Scenario: It’s dinner time and the whole family is together in the living room ready to eat. The TV is on in the background, your five-year-old is busy swiping on his iPad, and your 12-year-old is glued to her Instagram feed on her iPhone. You try to start a conversation but all you get is unengaged, one-worded responses.
Today’s parents face a screen tsunami that is changing the way we interact, learn and live. While some parents claim that the only way their family can be happy is if the TV or computer are switched on (because then the children are quiet and parents are sane), evidence suggest that an unbalanced approach to screen time is unhealthy and promotes distress rather than wellbeing.
When children exceed recommended guidelines for screen time, it can lead to negative behavioural outcomes, mental health problems, academic issues and general health concerns.
If screens have invaded your life and all the rooms in your home, it’s time to take action and establish limits on how tech can enhance, rather than detract, from family life.
Here are Dr Justin’s four tips on how to get the screen-time balance right with your family.
Make screen-use the top item on your agenda at your next family meeting.
Share your rationale, invite perspectives, and then set up mutually agreed-upon screen-free times. Don’t be ridiculous about it, because sometimes screens can be important and useful. Just see how much screen time everyone thinks they need, and make your decisions from there. If your children share a perspective that differs from yours, problem solve together, and make sure everyone is in agreement.
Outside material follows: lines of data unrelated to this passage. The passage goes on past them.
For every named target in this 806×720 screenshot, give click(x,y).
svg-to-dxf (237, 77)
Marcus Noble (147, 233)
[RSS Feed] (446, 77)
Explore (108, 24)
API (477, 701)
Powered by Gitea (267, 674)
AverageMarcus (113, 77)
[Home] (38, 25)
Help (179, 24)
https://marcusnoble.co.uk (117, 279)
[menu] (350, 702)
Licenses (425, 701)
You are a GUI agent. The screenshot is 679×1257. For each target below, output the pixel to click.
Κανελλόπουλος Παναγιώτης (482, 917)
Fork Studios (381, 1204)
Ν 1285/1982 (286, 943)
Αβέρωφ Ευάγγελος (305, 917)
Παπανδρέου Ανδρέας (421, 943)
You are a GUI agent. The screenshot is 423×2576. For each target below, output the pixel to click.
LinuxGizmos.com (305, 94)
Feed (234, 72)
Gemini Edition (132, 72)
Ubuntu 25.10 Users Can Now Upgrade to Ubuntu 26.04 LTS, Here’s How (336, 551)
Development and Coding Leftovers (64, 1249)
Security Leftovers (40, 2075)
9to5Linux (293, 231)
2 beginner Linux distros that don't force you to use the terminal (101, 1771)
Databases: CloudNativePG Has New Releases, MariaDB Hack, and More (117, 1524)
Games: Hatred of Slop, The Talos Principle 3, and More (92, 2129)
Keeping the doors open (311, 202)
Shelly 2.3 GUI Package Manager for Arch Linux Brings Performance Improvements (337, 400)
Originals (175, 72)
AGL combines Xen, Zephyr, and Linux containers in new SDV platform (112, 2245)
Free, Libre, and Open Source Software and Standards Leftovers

Our children model what we do, including our screen usage. We cannot be upset with our children for being hooked on screens if we are addicted to our digital devices in the same manner. Banning our children from tech and encouraging them to go outside might work briefly, but our example is ultimately a critical element in our children’s screen choices.
Eating meals together without screens is key to having a happy family. Research shows that families who eat their meals together have children who grow up to be significantly less likely to drink, smoke, take drugs or experience internalising (depression and anxiety) or externalising (anger and delinquency) disorders. Conflict will be lower. Their wellbeing is higher – and their dietary intake is healthier! It seems the thing that leads to these positive outcomes is not the meal, though. Instead, it is the time that families talk during the meal that acts as a protective factor in children’s lives. Screens interrupt those conversations in dysfunctional ways, and reduce the protection that the family meal offers.
When screens are in bedrooms, children use them and this can lead to detrimental outcomes. They stare at the box or get busy swiping the screen. They stay in bed but sleep poorly. They interact on social media or with networked online games but have few quality relationships. Their schooling suffers and their health deteriorates. Parents have little idea of what their children are being exposed to on their screens, and may find their relationships becoming uneasy as their children are influenced more by the strangers on their screens than their loved ones in their immediate environment.
Ultimately, we ought to remember that screens exist to service us – and not the other way around. We cannot afford for our families to become slaves to our screens, or the outcomes will all too often be negative.
“In order to make screens work for you rather than against you, set clear limits, be a good example, keep tech out of bedrooms and spend more time in wholesome recreational family activities,” advises Dr Justin.